Veni, Vidi, Vibrio June 18, 2019

This morning we performed DNA extraction and real time PCR looking for bacterial pathogens in clams! In Italy, shellfish represent around 70% of the aquaculture production, and also provide more than 90% of Europe's clams. Because of the high consumption of shellfish, performing DNA analysis on the shellfish is an important part of public health and food safety. This process keeps bacterial, fungal, and other harmful pathogens from being consumed.

Bivalve mollusks (clams, mussels, etc.) are considered high risk foods in Italy and are under strict regulations. Even though they go through a filtration system, the mollusks can maintain the following pathogens in their body: Salmonella, Hepatitis virus, Norovirus, Vibrio spp., Giardia, and biotoxins from algae. In particular, today we were focusing on searching for E. coli and Vibrio bacterial genes present in the clams. E. coli presence is usually indicative of fecal contamination, while Vibrio, if ingested by humans, can cause gastroenteritis and/or bacteremia (bacteria in the blood). During the filtration process, or depuration, impurities such as E. coli are removed. However, depuration does not remove Vibrio. This is creating a worrisome issue, as there is currently no legislation addressing this issue. While not all Vibrio species are high risk, both Vibrio vulnificus and Vibrio parahaemolyticus are considered microbial hazards.

To sum it up:

"Criteria for pathogenic viruses in live bivalve mollusks should be established when the analytical methods are developed sufficiently. There is a need for development of reliable methods for microbial hazards. "

What We Did: DNA Extraction and Real Time PCR

There were 2 groups of clams that we worked with. Half of the groups used pre-depuration clams, and the other half used post-depuration clams.
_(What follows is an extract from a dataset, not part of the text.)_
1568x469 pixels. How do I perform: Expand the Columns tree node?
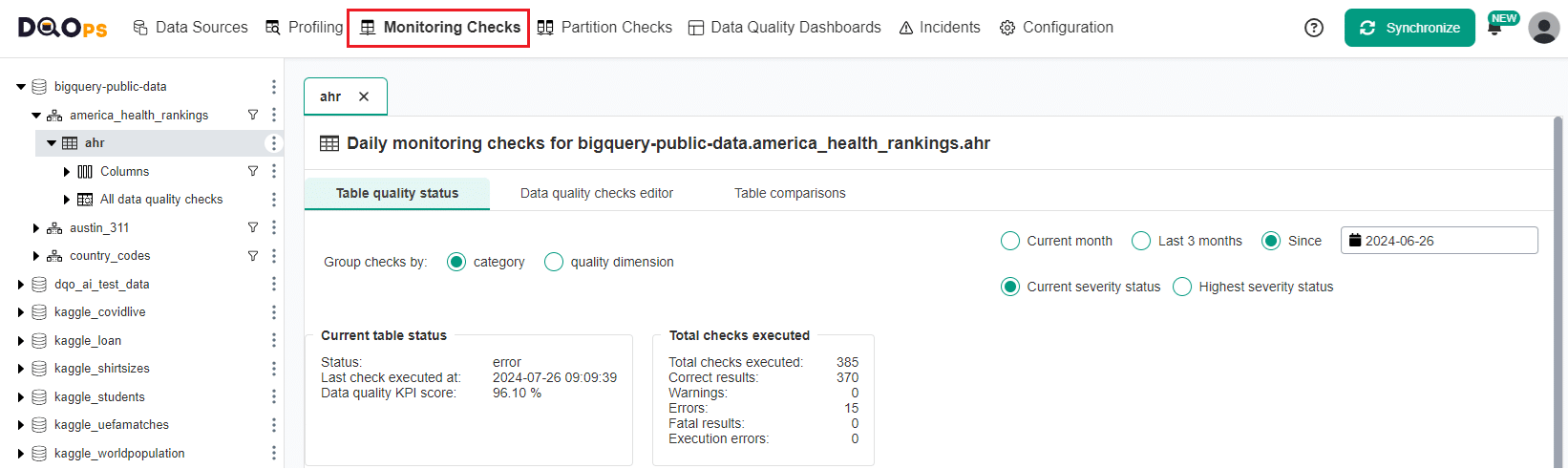(x=67, y=172)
Step 1. Lysis- Here we add chemicals to the homogenate (liquid sample) we collected, in order to break down cells and release their contents.

Step 2. Eliminate the Inhibitors

Step 3. Purification - To get rid of the cellular material we are not interested in, such as sugars, proteins, etc.

Step 4. Real Time PCR on extracted DNA- We pipetted our DNA into tubes with either Vibrio primers, E. coli primers, or universal bacterial primers.

** Primers are specific DNA sequences that look for, bind to, and indicate the presence of specific genes. For example, Vibrio primers will bind to a gene in Vibrio DNA, and will indicate the presence of Vibrio in the sample.

The Results:

What we found was that the pre-depurated clams contained both E. coli and Vibrio bacterial species. While the post-depurated clams contained the same level of Vibrio pathogens as the pre-depurated clams, and minimal to no E. coli.

Special thanks to Professor Cardazzo and Professor Fasolato from the University of Padova for working with and teaching us about the the importance of food safety analysis.

After our long and rewarding day, we explored the city of Padova and enjoyed its beautiful views. Not a bad end to the day!